Stated exercise A - Name every character mentioned by name in the book listing.
Stated exercise B - Copy the book listing between "Shadows of Time" and "knew is dispelled.", inclusive, replacing "Yorkshire" with "Cornwall".

Text block -
Shadows of Time
by Jackie Meekums-Hales
GENRE: Women's Fiction
BLURB:
Maggie’s daughter, Cathy, is a successful business woman in Australia. After the failure of a relationship and her mother’s death, she returns to England for the funeral, hoping to rekindle her childhood sense of carefree life in the Yorkshire countryside. She is confronted by revelations about Maggie’s tragic past, which has a legacy of loss overshadowing her family’s present and future. As Cathy and her sister June unravel the truth, her mother’s story unfolds in a flashback to 1945. Life for the young Maggie before they were born reflects the world of mid-century attitudes towards women who dared to have a baby out of wedlock. The illusion of the Maggie her daughters knew is dispelled.
Meanwhile, two young women explore family history, and fate takes a hand. Three families are linked through coincidences and circumstances they did not know they shared. Cathy must decide how far, and for what reasons, she allows herself to live in the shadows of the past.
Excerpt:
The wind was roaring down the side of the house and through the chimney, and the daffodils were bending their heads in submission. It might be nearly spring, but that news did not seem to have reached the village yet. The smell of burning wood always brought back memories of bonfires at the bottom of the garden. Cathy's thoughts lingered on bonfire nights at the farm next door, when the children had ridden down to the middle field on bales of hay on a trailer pulled by an old tractor. How simple everything seemed then.

Stored data -
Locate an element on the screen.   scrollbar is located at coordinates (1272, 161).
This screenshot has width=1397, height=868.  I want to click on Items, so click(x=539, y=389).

Result A - Maggie, Cathy, June

Result B -
Shadows of Time
by Jackie Meekums-Hales
GENRE: Women's Fiction
BLURB:
Maggie’s daughter, Cathy, is a successful business woman in Australia. After the failure of a relationship and her mother’s death, she returns to England for the funeral, hoping to rekindle her childhood sense of carefree life in the Cornwall countryside. She is confronted by revelations about Maggie’s tragic past, which has a legacy of loss overshadowing her family’s present and future. As Cathy and her sister June unravel the truth, her mother’s story unfolds in a flashback to 1945. Life for the young Maggie before they were born reflects the world of mid-century attitudes towards women who dared to have a baby out of wedlock. The illusion of the Maggie her daughters knew is dispelled.